Сергей уцепился за ее слова, ибо это было именно то, что он неосознанно желал услышать все эти долгие дни, наполненные горячкой и наркотическим сном.

Нина сидела рядом с ним на постели, обмахивала его веером, поила чаем и слушала бесконечные, бессвязные признания и никому не адресованные полужалобы-полуобещания о том, что он больше никогда в рот не возьмет эту отраву и непременно встанет на ноги.

Под утро он забылся беспокойным сном, но тут у постели возник Степан, камердинер дяди и громким шепотом обратился к девушке:

– Шли бы вы отдыхать, матушка-графиня. Его сиятельство ох как расстроится, что вы такая бледная. Я посижу с Сергеем Андреичем.

Нина тихо встала, уступая место старику, и еще раз наклонилась над Сергеем, проверяя, спит ли он. Он лежал с закрытыми глазами, но не спал. Теперь ему было все ясно. Графиня!
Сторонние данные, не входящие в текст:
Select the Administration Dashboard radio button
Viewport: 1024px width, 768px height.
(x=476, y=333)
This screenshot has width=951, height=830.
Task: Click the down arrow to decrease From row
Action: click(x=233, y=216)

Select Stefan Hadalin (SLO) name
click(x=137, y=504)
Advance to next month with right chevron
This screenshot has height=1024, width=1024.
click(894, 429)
Как же можно было забыть о дядиной свадьбе и о невесте, которая на сорок лет моложе жениха?!

Теперь он знал все, но это ничего не меняло. Это всего лишь немного усложняло задачу. Сергей мог отказаться от чего угодно, даже от опия, но только не от того сказочного ощущения счастья, которое он испытывал рядом с Ниной. Он возьмет от жизни все, чего хотел! Он будет ходить! И Нина будет принадлежать ему! И граф тому не помеха. Ведь Сергей молод, а дядя стар. Нужно всего лишь немного подождать, рано или поздно старик сам уступит свое место. И, конечно, нельзя останавливаться на достигнутом. Не вышло с морским делом? Нужно делать новую карьеру!
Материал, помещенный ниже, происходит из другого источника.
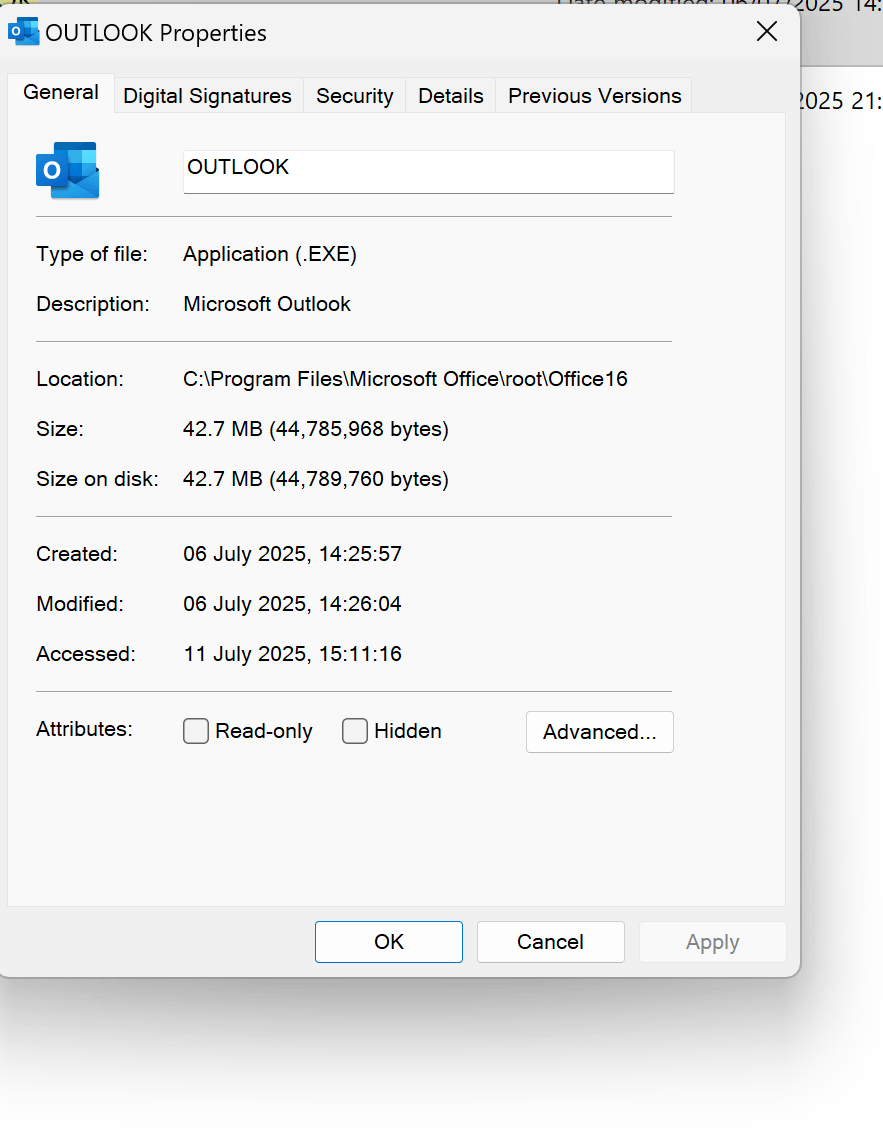The image size is (883, 1148).
Task: Click the 42.7 MB size value
Action: coord(314,429)
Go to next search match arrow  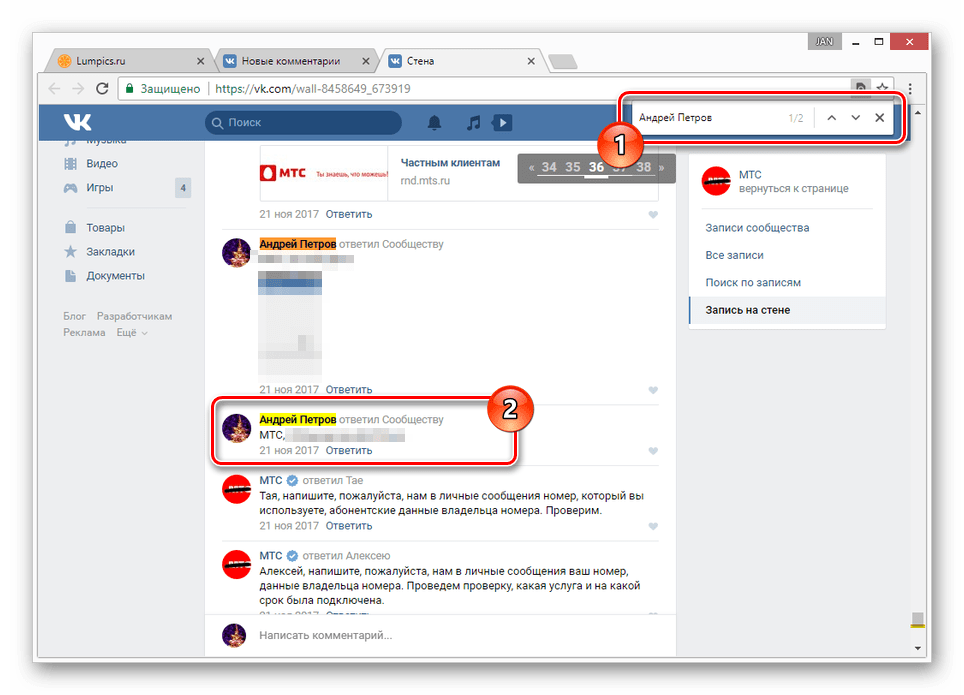pos(855,117)
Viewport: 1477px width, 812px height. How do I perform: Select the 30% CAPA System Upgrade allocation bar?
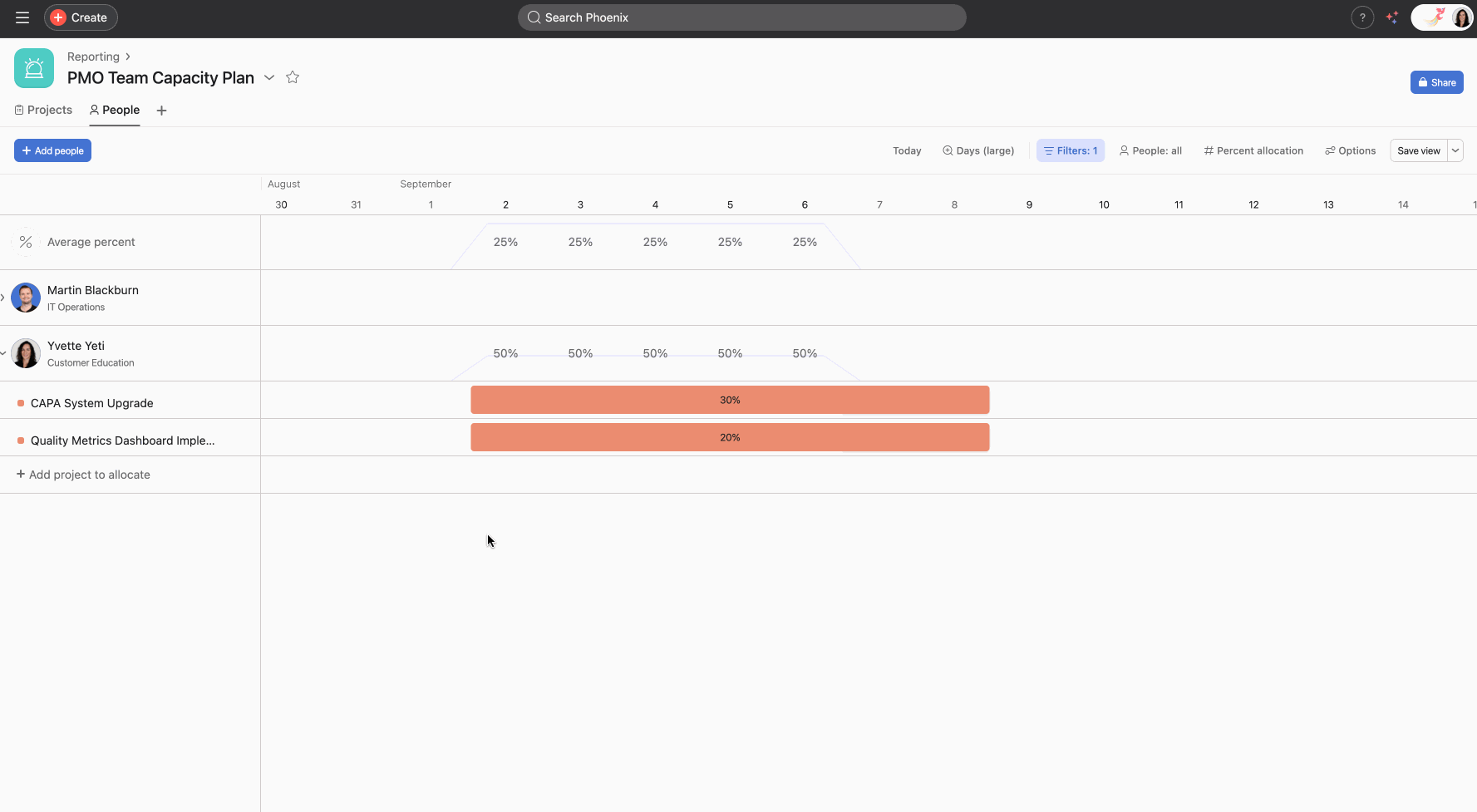pyautogui.click(x=730, y=400)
Через два дня возвратилась мать и увезла его в Павино, а Нина, дождавшись мужа, служившего в министерстве иностранных дел, отправилась с ним к месту нового назначения, в Италию.

Часть первая “Генуя”

“Великие дела творит матушка-императрица, – думал Сергей Андреевич Милорадов, оглядывая из окна кареты серебристую от колеблющихся под ветром трав новороссийскую степь. – Какие земли к России добавила!” Направляясь в Севастополь, он находился в приподнятом настроении. Сейчас его, любившего комфорт, не смущали ни тяготы пути по безводной равнине, ни хвост пыли, поднятой лошадьми, которая забивалась во все щелки, скрипела на зубах, пачкала его безупречной белизны рубашку и лосины. Сергея не раздражало даже то, что деревеньки, периодически появлявшиеся на пути, на поверку оказывались кучкой развалившихся строений, у которых, зачастую, сохранилась лишь одна, обращенная к дороге стена.

Насколько Милорадову было известно, в этих краях еще никто не жил. Откуда же заброшенные деревеньки?

Народонаселение этих мест относилось непосредственно к сфере деятельности департамента, в котором Сергей Андреевич имел честь служить на благо российской короны. Последние шесть лет он посвятил выполнению высочайшего указа, в котором императрица приглашала всех иностранцев селиться на неосвоенных Российских землях, отличавшихся исключительным плодородием.

“Мы, ведая пространство земель Нашей Империи, между прочего усматриваем наивыгоднейших мест, до сего еще праздно остающихся, немалое число…” – так начинался царский Манифест. А далее в нем говорилось, что все иностранцы, которые пожелают сделаться колонистами, могут явиться в любое российское посольство или представительство и подписать контракт. Затем перечислялись все блага и привилегии, которыми Государыня одаривала переселенцев. Здесь предусматривалось все: от отправки неимущих за казенный счет, с выплатой кормовых и дорожных, до возможности беспрепятственно вернуться на родину.

Благодаря этому документу Сергей Андреевич Милорадов соблазнил на переезд в Россию не одно немецкое семейство.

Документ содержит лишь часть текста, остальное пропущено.